The long-term uptrend is defined by trend line A. The value of trend line A is now near to the value of the lower edge of the long-term GMMA. This trend line is useful for trend confirmation but the long-term GMMA is used for trade management.
The index can fall to the value of the upper edge of the long-term GMMA and still remain in a strong uptrend. The pullback on July 27 and again on Aug 12 both used the upper edge of the long-term GMMA as a support rebound area.
A sustained fall below the 30-day EMMA is a warning of a potential reversal of the uptrend.
Traders are watching for a minor retreat followed by a stronger rebound rally retests of the double top and then continuing with a breakout above the resistance level near 3,475.

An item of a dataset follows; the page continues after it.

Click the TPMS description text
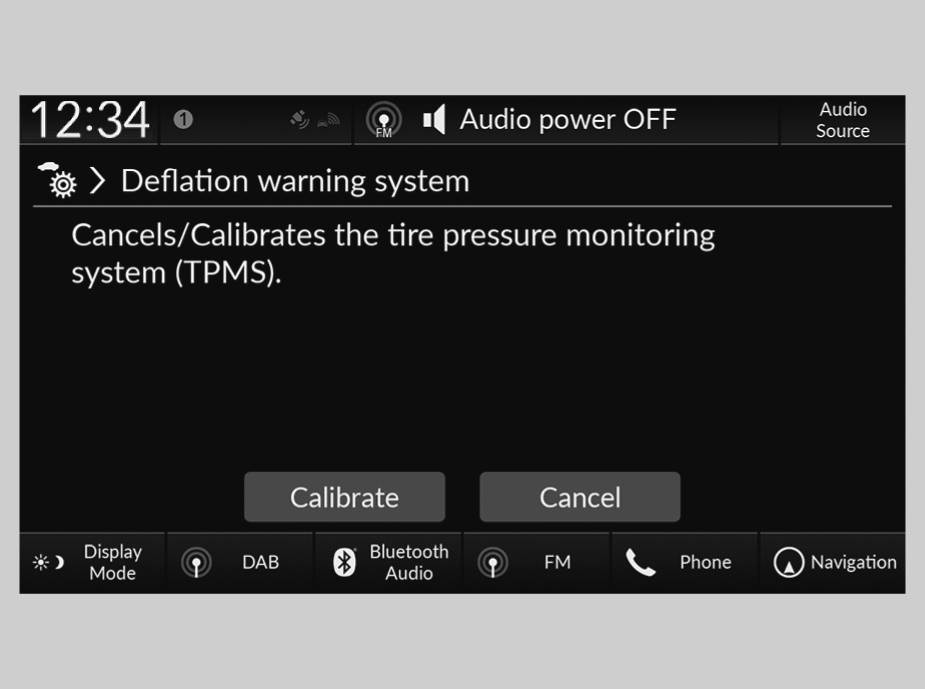Image resolution: width=925 pixels, height=689 pixels. [393, 254]
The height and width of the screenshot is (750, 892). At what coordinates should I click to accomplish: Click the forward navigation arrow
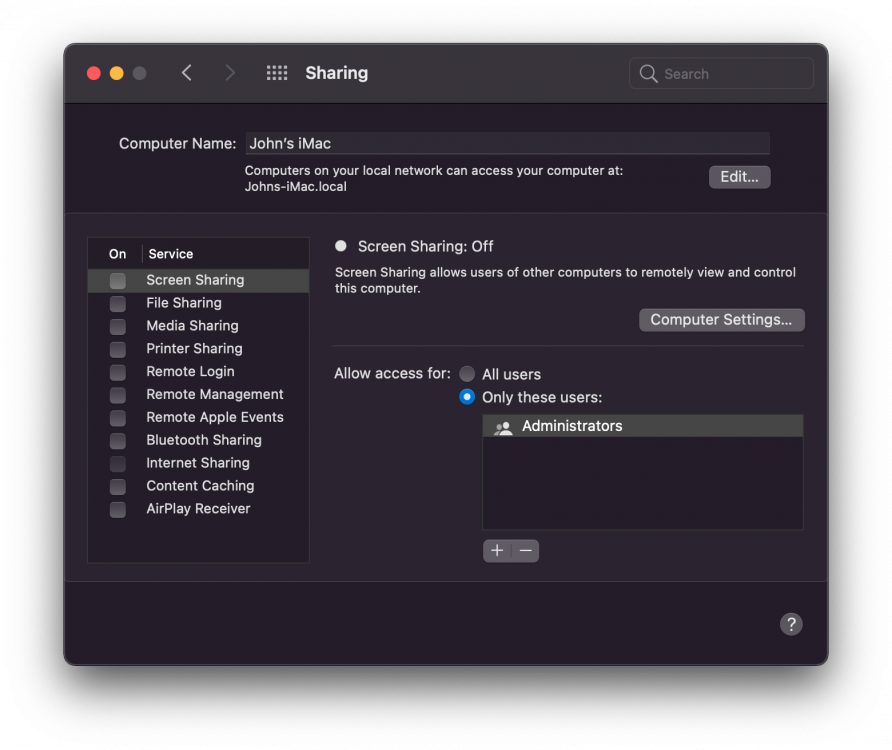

The first upside target for the rebound breakout rally is near 3,560. This is equal to the peak index highs in February 2018. This is not a strong historical resistance level, so there is good potential to quickly move higher.
A trading band projection is applied with caution and it suggests an upside target near 3,900. This is a long-term target, so the path to this level will not be smooth. The uptrend will consist of rallies and retreats as they develop a gentler and less volatile trend-up move.